> [Work required] Convert the items in the stretch from the line containing "Select the detail" through the line containing "Point to the narrow", both ends included, into a Markdown table with the columns Row and Item text. Number each line in order and leave out blank lines.

-- begin Exercise input --

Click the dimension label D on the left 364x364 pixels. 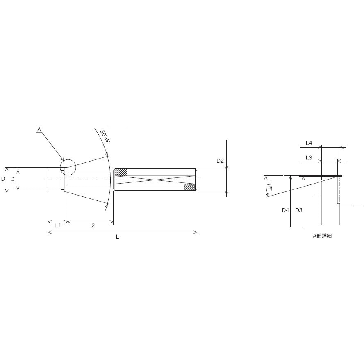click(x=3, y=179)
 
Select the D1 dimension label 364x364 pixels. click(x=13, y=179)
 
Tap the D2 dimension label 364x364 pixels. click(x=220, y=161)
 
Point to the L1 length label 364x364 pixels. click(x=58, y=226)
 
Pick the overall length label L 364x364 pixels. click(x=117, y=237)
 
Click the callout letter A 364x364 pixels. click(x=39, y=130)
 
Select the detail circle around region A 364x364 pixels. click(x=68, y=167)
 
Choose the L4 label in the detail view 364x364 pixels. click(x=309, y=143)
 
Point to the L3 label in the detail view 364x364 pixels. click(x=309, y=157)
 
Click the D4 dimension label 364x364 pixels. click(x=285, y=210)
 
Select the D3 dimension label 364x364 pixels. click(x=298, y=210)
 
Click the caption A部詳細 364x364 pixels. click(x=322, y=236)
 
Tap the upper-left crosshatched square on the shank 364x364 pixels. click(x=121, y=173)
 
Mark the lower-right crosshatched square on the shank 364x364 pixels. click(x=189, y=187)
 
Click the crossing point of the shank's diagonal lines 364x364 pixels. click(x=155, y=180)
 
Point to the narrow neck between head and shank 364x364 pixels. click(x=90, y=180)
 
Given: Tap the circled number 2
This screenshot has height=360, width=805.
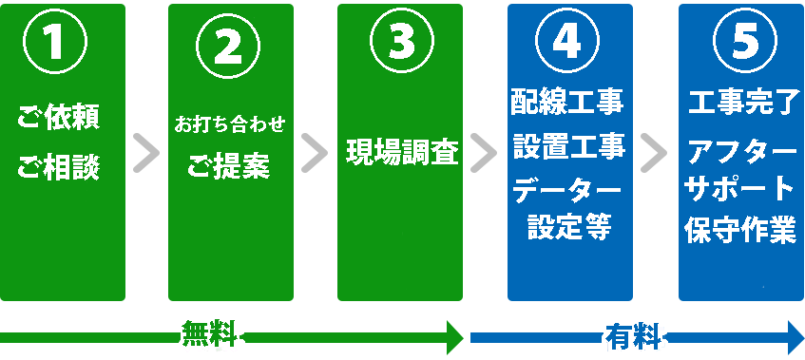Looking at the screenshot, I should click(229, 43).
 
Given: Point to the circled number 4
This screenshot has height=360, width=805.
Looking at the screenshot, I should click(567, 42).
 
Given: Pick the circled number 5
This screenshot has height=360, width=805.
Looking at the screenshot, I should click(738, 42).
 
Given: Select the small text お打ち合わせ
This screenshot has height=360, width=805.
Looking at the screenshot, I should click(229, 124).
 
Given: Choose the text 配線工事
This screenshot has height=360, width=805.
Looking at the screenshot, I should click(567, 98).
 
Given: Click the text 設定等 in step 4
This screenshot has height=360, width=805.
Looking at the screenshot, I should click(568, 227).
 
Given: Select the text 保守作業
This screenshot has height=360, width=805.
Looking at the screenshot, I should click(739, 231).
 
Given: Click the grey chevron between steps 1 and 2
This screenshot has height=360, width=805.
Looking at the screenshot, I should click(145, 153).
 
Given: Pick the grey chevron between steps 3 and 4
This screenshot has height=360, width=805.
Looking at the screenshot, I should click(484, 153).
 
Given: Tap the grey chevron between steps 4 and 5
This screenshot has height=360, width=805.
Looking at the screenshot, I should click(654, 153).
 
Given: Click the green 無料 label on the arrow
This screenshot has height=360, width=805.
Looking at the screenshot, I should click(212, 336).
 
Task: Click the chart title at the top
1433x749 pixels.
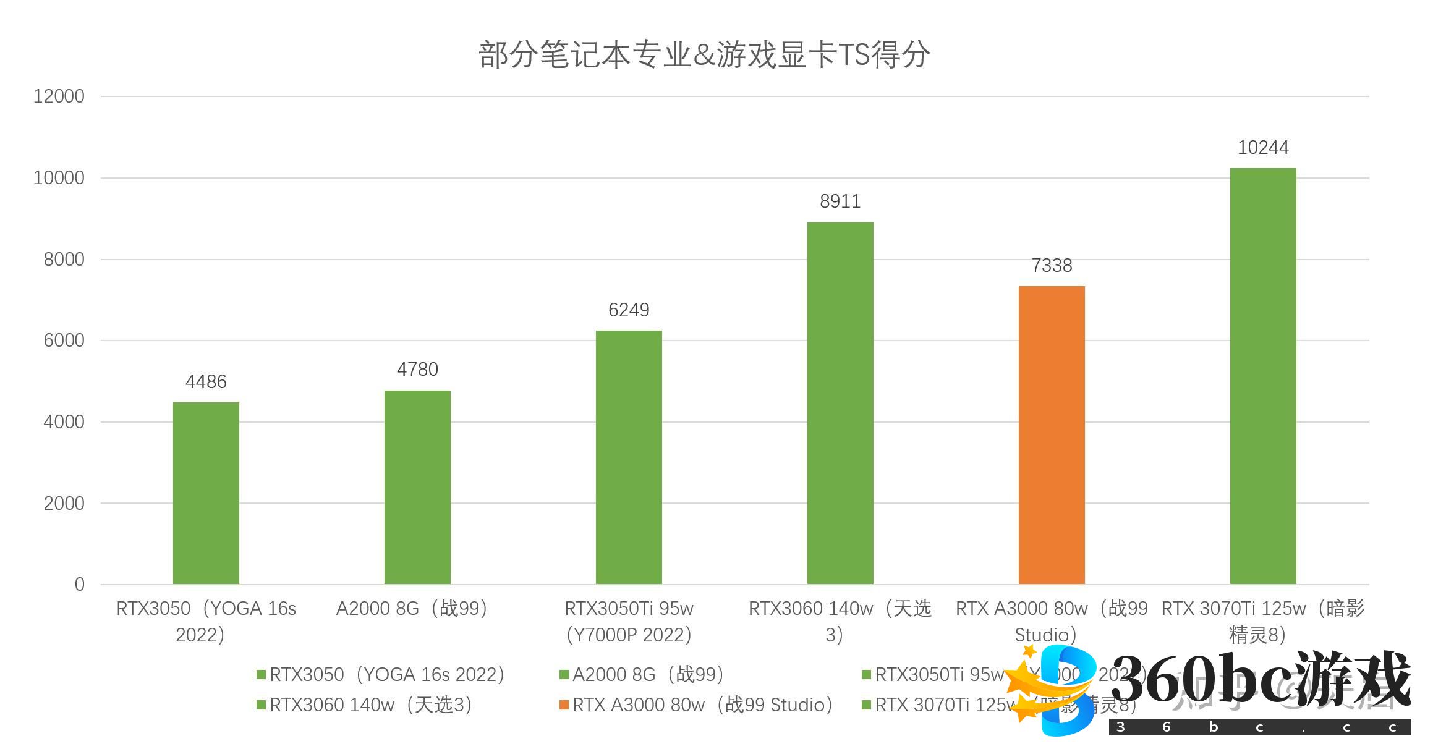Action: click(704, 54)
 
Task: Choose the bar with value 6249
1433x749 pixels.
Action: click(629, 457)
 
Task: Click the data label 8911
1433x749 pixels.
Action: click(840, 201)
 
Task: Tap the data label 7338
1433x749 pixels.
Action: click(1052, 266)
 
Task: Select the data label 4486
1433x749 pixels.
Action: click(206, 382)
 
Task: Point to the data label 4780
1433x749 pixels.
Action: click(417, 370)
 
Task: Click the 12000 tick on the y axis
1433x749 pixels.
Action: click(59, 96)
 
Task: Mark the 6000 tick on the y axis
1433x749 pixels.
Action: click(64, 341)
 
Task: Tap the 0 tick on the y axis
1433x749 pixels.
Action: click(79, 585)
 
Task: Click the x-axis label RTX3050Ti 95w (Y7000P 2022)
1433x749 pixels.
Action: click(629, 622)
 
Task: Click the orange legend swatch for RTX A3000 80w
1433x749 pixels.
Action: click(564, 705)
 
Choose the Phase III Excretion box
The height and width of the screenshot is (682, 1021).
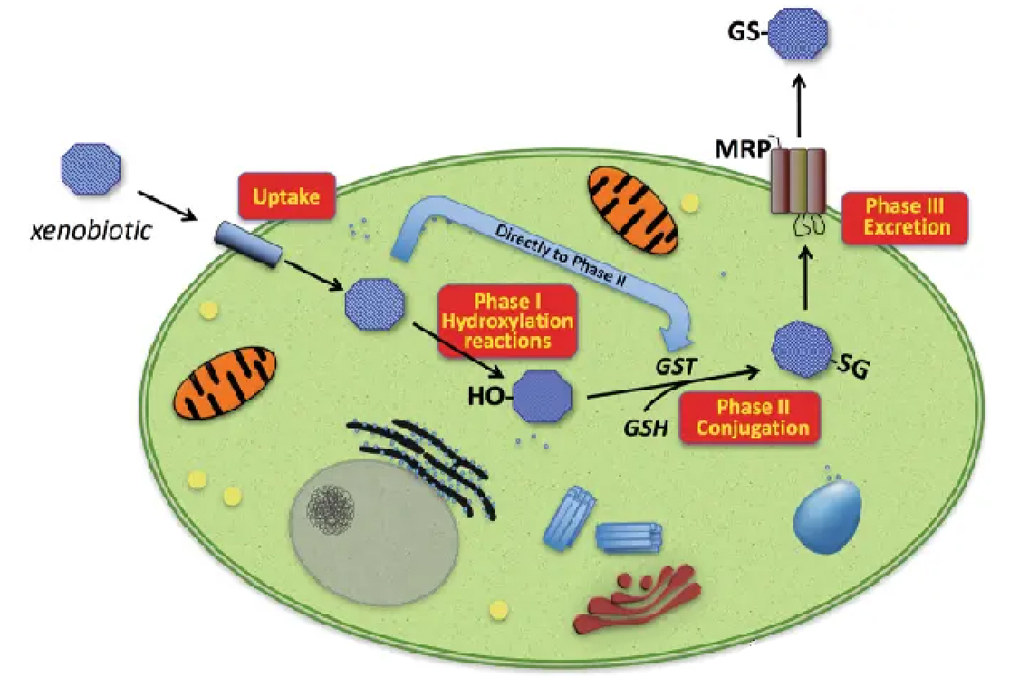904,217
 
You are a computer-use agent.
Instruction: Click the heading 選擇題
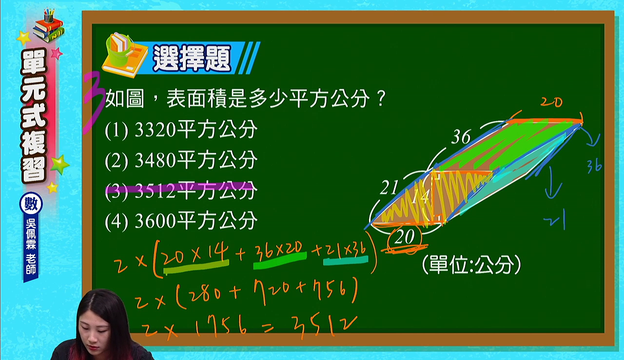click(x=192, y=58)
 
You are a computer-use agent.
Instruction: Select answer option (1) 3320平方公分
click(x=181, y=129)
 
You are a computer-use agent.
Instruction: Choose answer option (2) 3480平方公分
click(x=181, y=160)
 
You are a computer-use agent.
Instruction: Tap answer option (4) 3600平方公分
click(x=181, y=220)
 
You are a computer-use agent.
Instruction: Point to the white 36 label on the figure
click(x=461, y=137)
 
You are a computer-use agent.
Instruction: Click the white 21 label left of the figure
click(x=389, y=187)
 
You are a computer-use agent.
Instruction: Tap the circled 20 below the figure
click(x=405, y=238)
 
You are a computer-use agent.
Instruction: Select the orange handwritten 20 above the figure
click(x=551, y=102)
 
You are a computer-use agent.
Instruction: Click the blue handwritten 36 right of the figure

-- end Exercise input --

> [The response]
| Row | Item text |
|---|---|
| 1 | Select the detail circle around region A 364x364 pixels. click(x=68, y=167) |
| 2 | Choose the L4 label in the detail view 364x364 pixels. click(x=309, y=143) |
| 3 | Point to the L3 label in the detail view 364x364 pixels. click(x=309, y=157) |
| 4 | Click the D4 dimension label 364x364 pixels. click(x=285, y=210) |
| 5 | Select the D3 dimension label 364x364 pixels. click(x=298, y=210) |
| 6 | Click the caption A部詳細 364x364 pixels. click(x=322, y=236) |
| 7 | Tap the upper-left crosshatched square on the shank 364x364 pixels. click(x=121, y=173) |
| 8 | Mark the lower-right crosshatched square on the shank 364x364 pixels. click(x=189, y=187) |
| 9 | Click the crossing point of the shank's diagonal lines 364x364 pixels. click(x=155, y=180) |
| 10 | Point to the narrow neck between head and shank 364x364 pixels. click(x=90, y=180) |